▶ WORK REQUIRED
This exercise calls for the line with "You are a GUI", the line with "Task: Click the plus button in List of Scans", and all lines between them in the material below, output exactly and with no other lines.

▶ DATA EXTRACT
◆ ◆ ◆
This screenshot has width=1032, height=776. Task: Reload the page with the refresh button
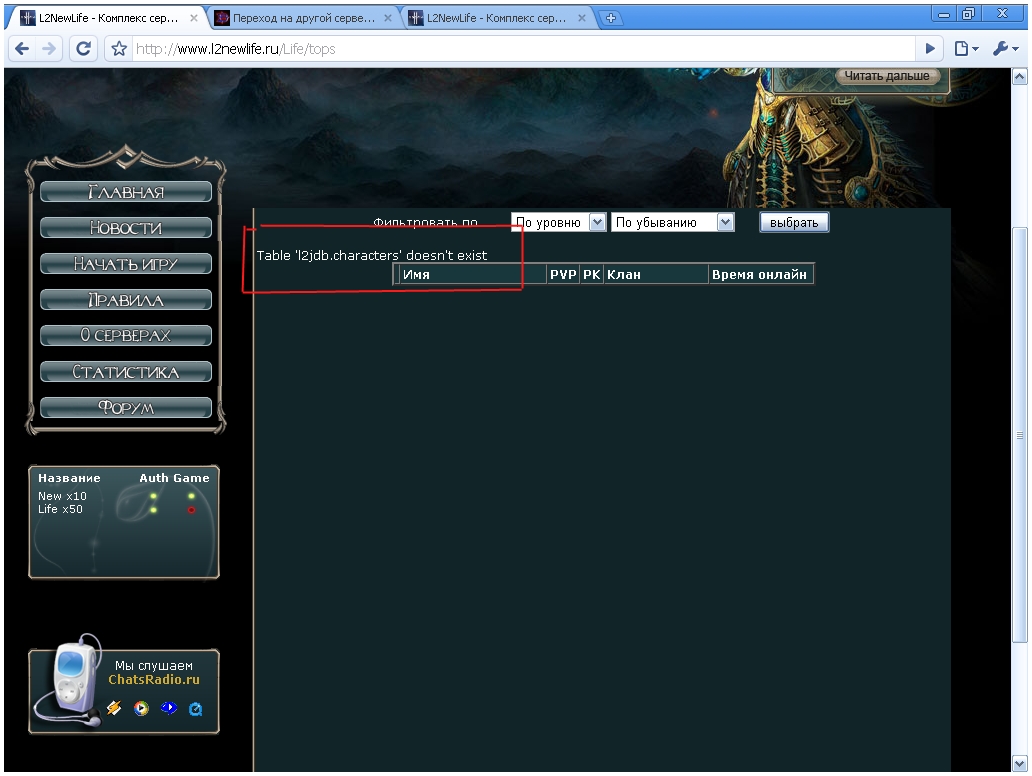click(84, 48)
◆ ◆ ◆
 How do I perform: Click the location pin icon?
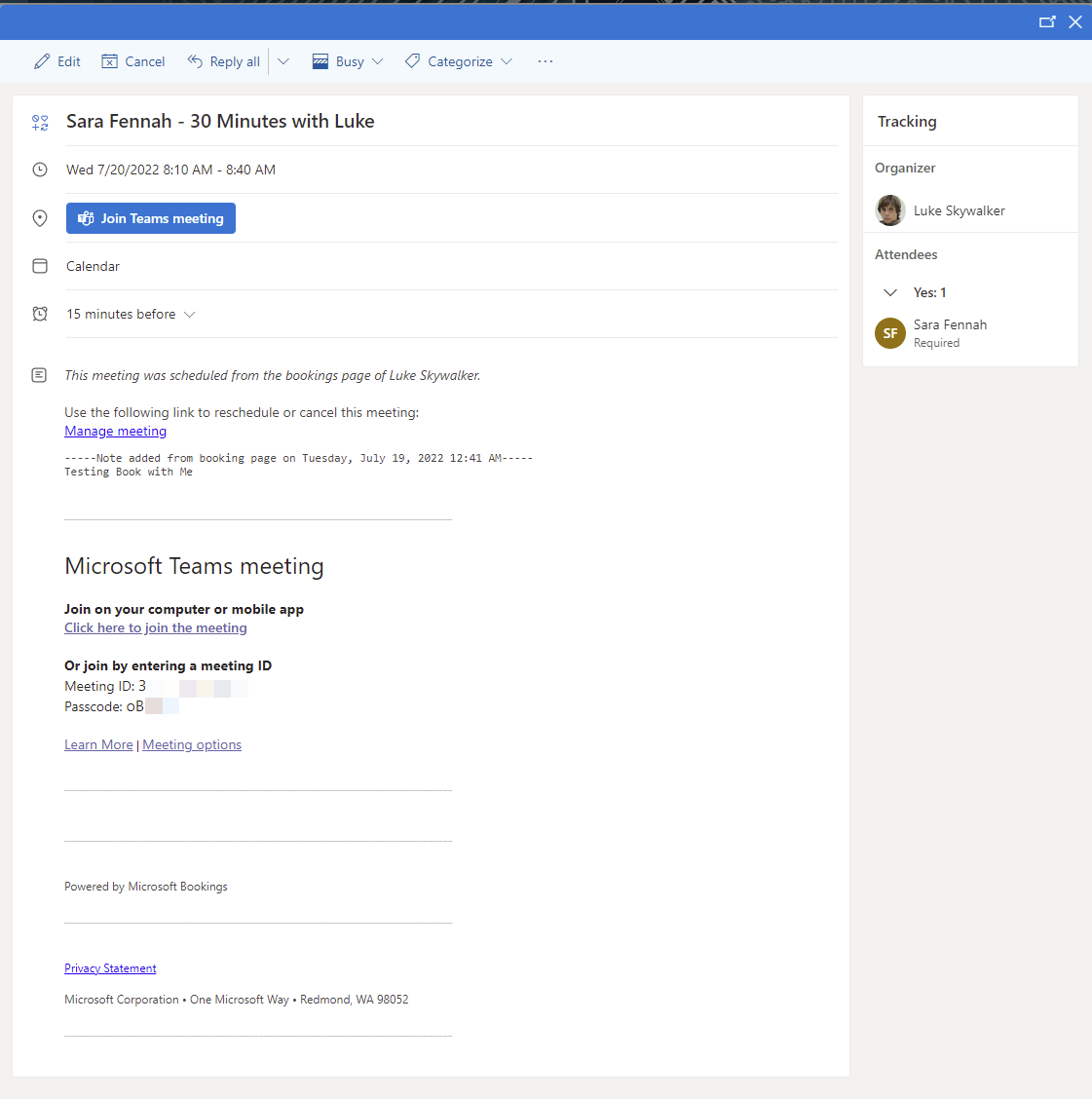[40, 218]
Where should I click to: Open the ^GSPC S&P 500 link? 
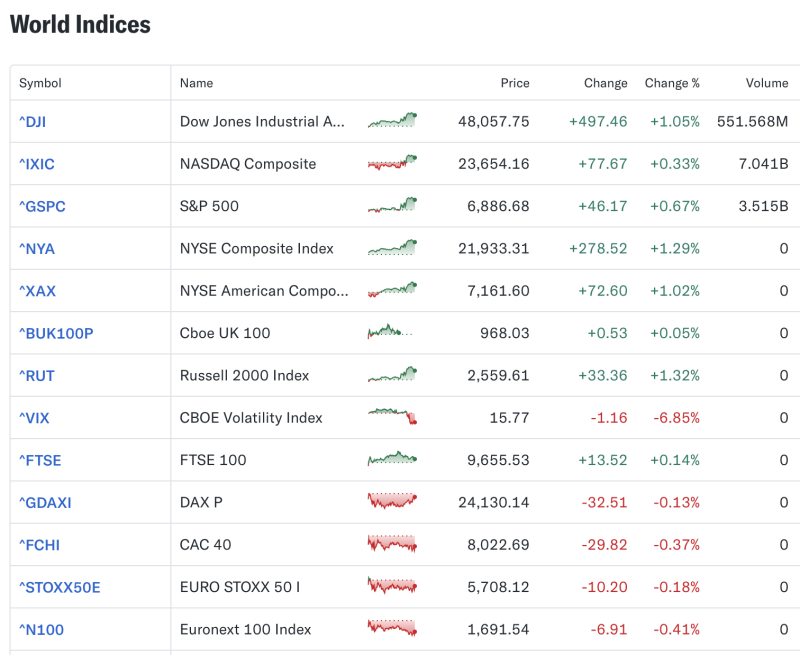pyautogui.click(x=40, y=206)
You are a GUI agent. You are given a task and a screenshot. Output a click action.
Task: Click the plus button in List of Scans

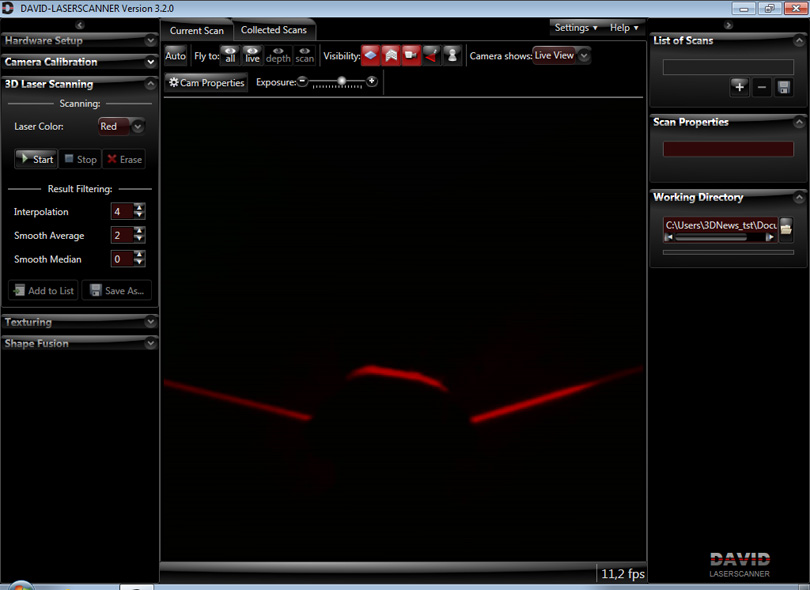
◆ ◆ ◆
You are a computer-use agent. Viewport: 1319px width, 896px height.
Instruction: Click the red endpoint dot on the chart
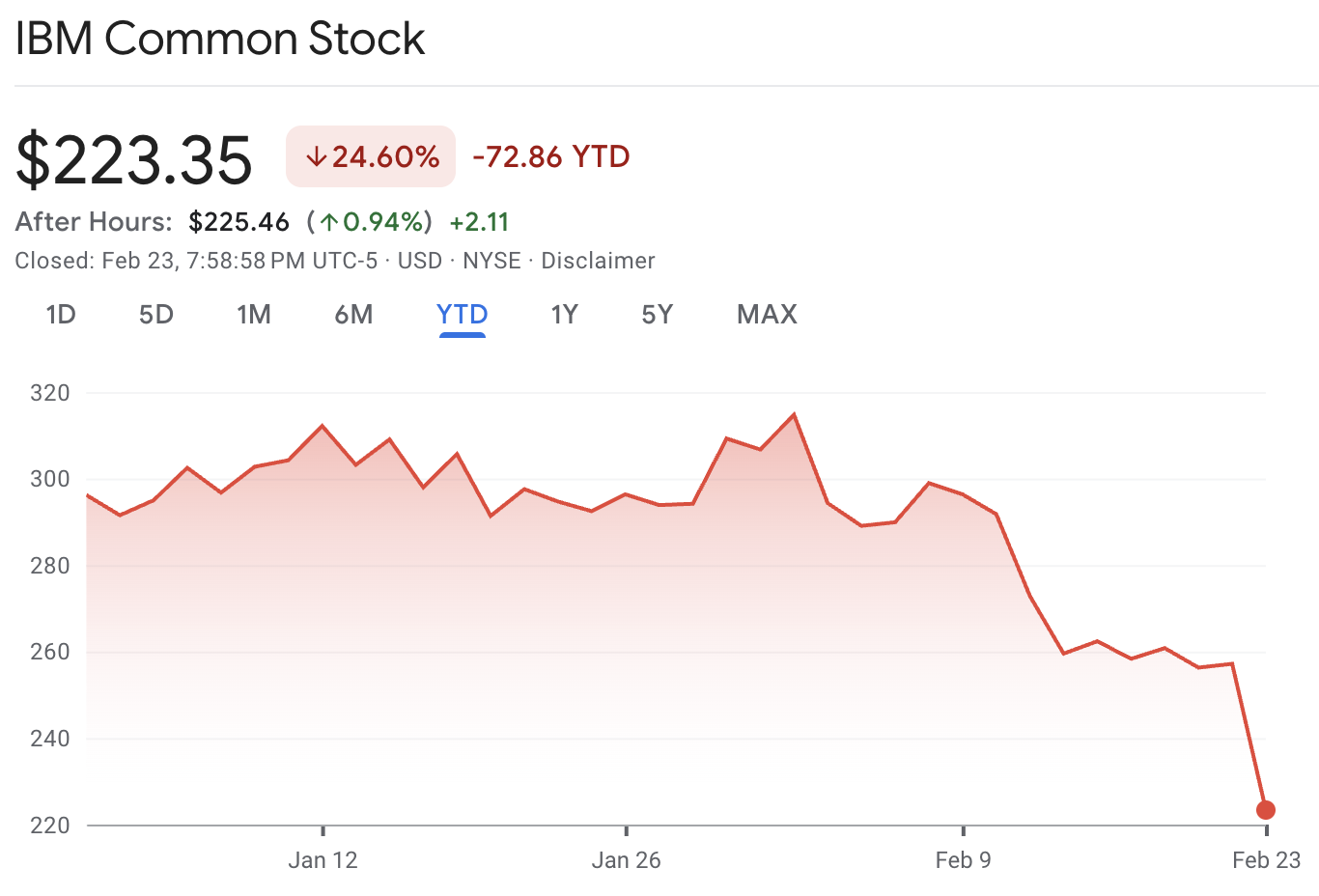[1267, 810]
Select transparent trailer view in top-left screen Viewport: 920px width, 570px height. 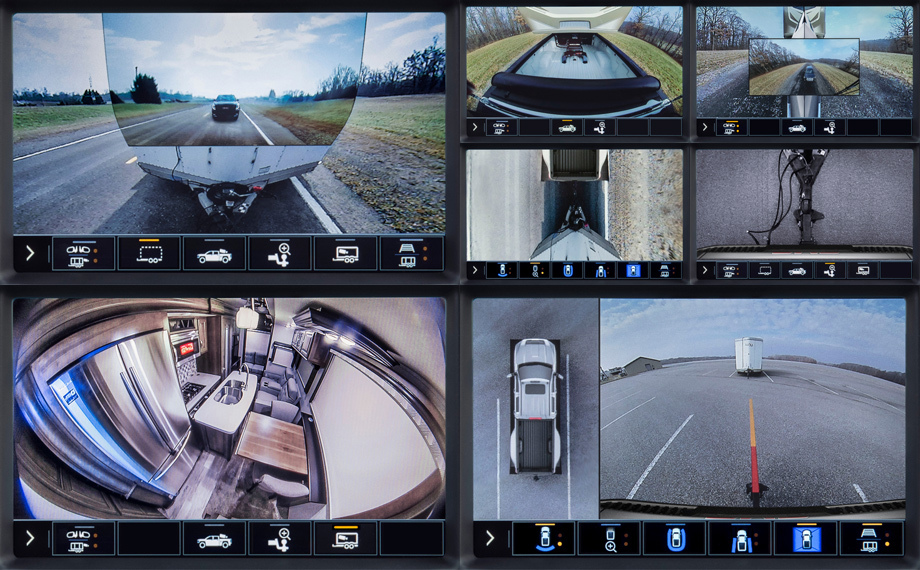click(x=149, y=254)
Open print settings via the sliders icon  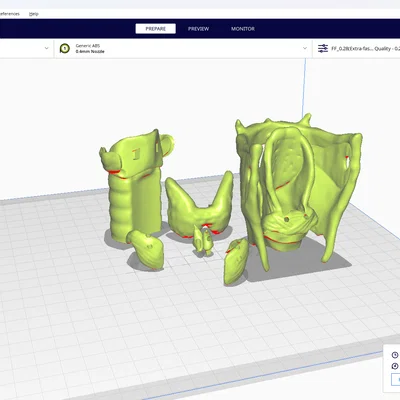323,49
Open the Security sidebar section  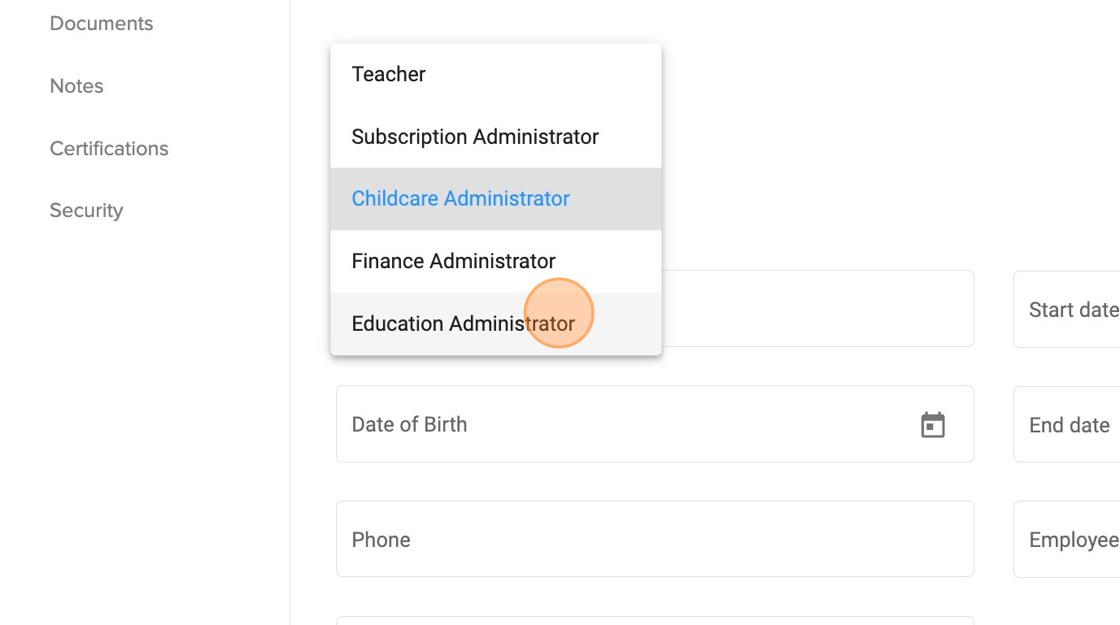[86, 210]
◆ ◆ ◆
▶ RESULT
You are a GUI agent. You are given a task and a screenshot. Output a click action.
Task: Click the plus button in List of Scans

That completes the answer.